Green Bay Road, Monday morning, Feb. 18 - 8:15. |
If this top photo looks inviting - a pristine scene, fresh snow on the ground and frost on tree limbs - it certainly was.
Since returning home last Wednesday we've seen a range of weather, but none more changeable than the last 24 hours. Generally, we've had consistently cold weather with highs of ten degrees or so for the day. Snow has fallen every other day, it seems…then yesterday we had five inches (by my estimate), sometimes with blizzard conditions due to blowing snow in the 30+ mph gusts.
It was a great day to be indoors. By later that evening, a nearly full moon had come out. But in the early morning a fog bank crept in from the lake, hovering about 20 feet off the ground. Six degrees, according to our thermometer, and very still. A temperature inversion had apparently brought the fog. It was dramatic and quick, like those set changes on a stage between acts, where all of a sudden the lights come back on and the audience is transported yet again. This foggy act was brief, and it departed along with the ferry by 8 am.
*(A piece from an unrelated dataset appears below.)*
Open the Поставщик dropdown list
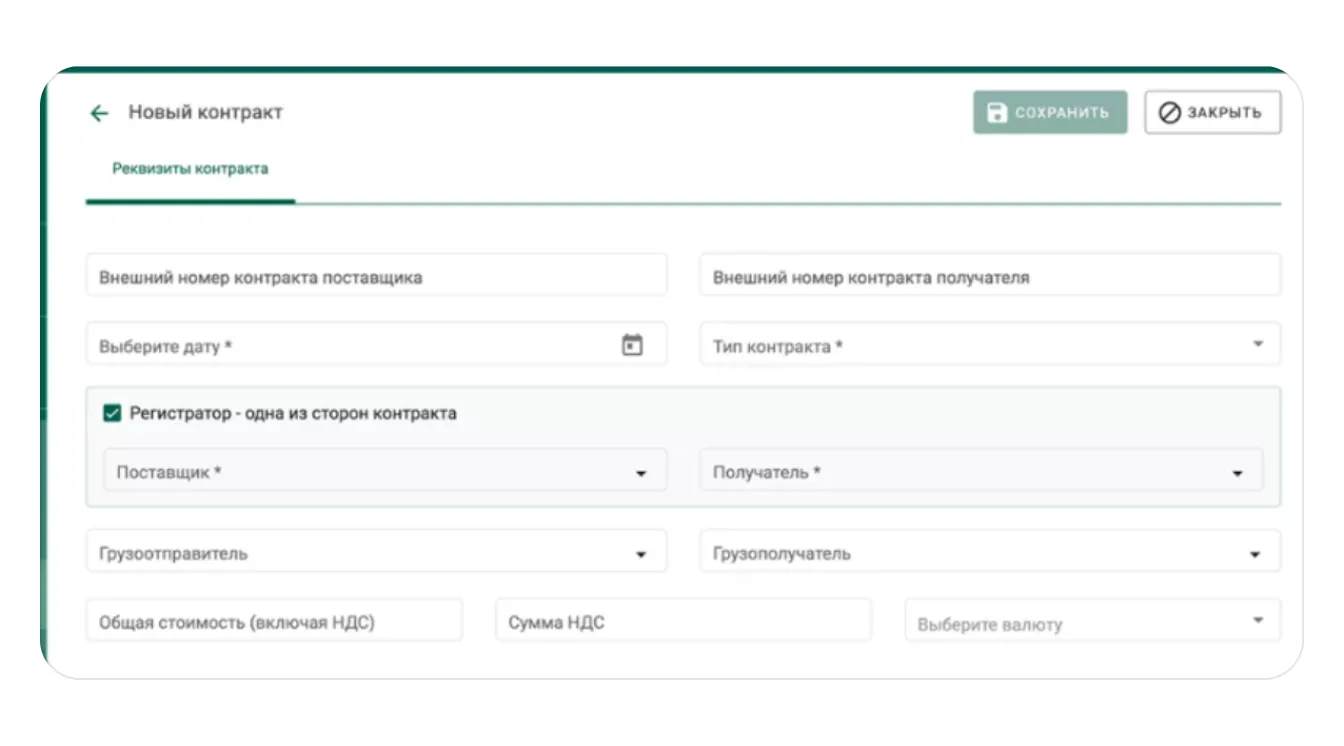Screen dimensions: 1344x746 [641, 473]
By that time, bright sun took over and burned off the fog, raising the temperature and highlighting frost everywhere in the trees. Even the well-plowed roads looked clean and fresh this morning, with only a patch of sand here and there at intersections to smudge the scene. By noontime, our thermometer's needle approached 30 degrees and an overcast sky obliterated the sun. Along with this change, winds had picked up, enough to begin drifting the light snow once again. A fine snow had begun to fall, too, making the day now look like the remains of yesterday's storm, an earlier act.
Last night, Joel and Hoyt made an emergency medical run. Then, with some energy yet to burn and snow drifts sure to interfere with morning loading, they plowed for several hours to get ahead of the morning's work. As a result, when I drove out to the ferry dock, around 7:45, sidewalks, parking areas and approaches were cleared, with final clean-up work in progress. It was time to take a ride…which I did!
I had no sooner commented, "I wonder how the birds fared in yesterday's blizzard?" when Mary Jo spotted an eagle (photo below) sitting in a birch tree, a favorite place for them to roost, not far from the water (or ice, as the case was today).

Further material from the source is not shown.